Qantas Completes 19-Hour Test Flight Between New York and Sydney


With the rapid growth in demand for air travel and improved aircraft performance, carriers are increasingly looking for long-haul journeys that will not force passengers to undertake layovers or to change companies. 

The International Air Transport Association (IATA) predicts that the annual worldwide number of passengers will grow from 4.6 billion this year to 8.2 billion by 2037.

Australian national airline Qantas completed a non-stop test flight from New York to Sydney on Sunday. The company looked into how this world’s longest commercial air travel of nearly 20 hours would impact pilots, crew and the passengers. 

With 50 passengers and crew members on board, the Qantas 7879 flight took off on a new Boeing 787-9 Dreamliner and landed in Sydney on Sunday morning after a journey of 16,200 kilometers that lasted 19 hours and 16 minutes.

This is a truly historic moment for Qantas. A truly historic moment for Australian aviation and for world aviation” Qantas CEO Alan Joyce said after the landing.

No commercial aircraft has the range for such a long radius with a full load of passengers and goods.
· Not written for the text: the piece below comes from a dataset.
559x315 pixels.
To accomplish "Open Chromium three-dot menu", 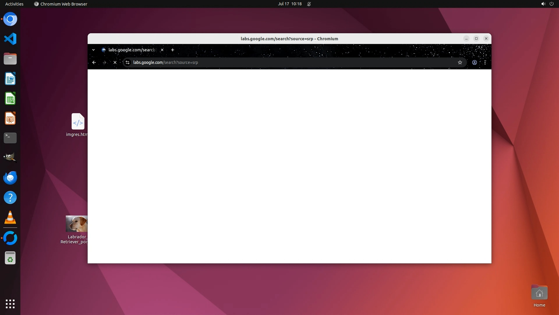I will point(485,62).
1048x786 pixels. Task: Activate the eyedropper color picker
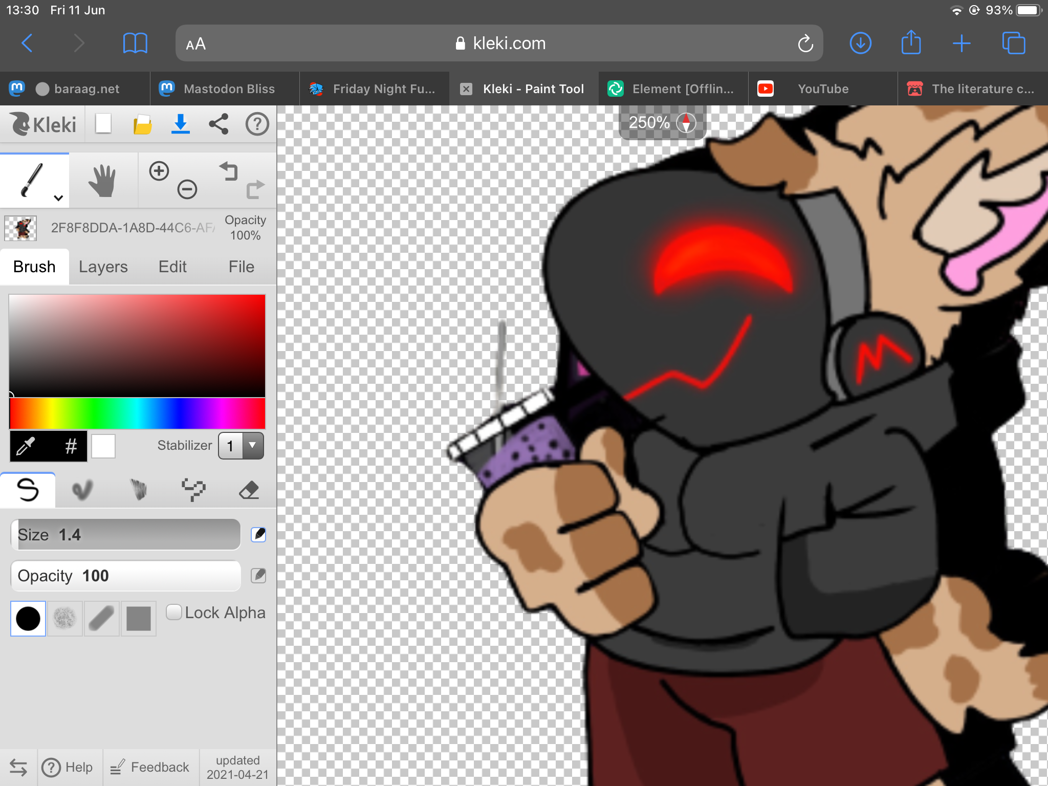26,446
To provide the aircraft with the necessary range, the Qantas flight took off with maximum fuel, only a few passengers, limited luggage and no cargo. The flight departed with 222,900 pounds (101,000 kilograms) of fuel and 50 passengers and crew.

The goal was to collect data, with a team of researchers to monitor, among other things, lighting, activity, sleep, passenger consumption and crew melatonin levels.
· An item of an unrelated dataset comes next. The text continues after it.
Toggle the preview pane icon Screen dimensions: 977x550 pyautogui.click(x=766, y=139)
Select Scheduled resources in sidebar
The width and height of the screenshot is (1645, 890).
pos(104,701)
They also monitored pilots’ brainwave patterns by equipping them with EEG (electroencephalogram) monitors for the duration of the flight. The aim of the research was, Qantas said in a press release, to increase health and well-being, minimize jet lag and identify optimal rest and work periods for the crew, who worked on rotation. 

The flight went across 16,200 kilometers, spent 19 hours and 16 minutes in the air. The airplane landed in Sydney with a surplus of 70 extra minutes of fuel. 

The airline also plans to test a non-stop flight from London to Sydney and will decide by the end of the year whether to start the routes commercially, which, if approved, will begin in 2022 or 2023.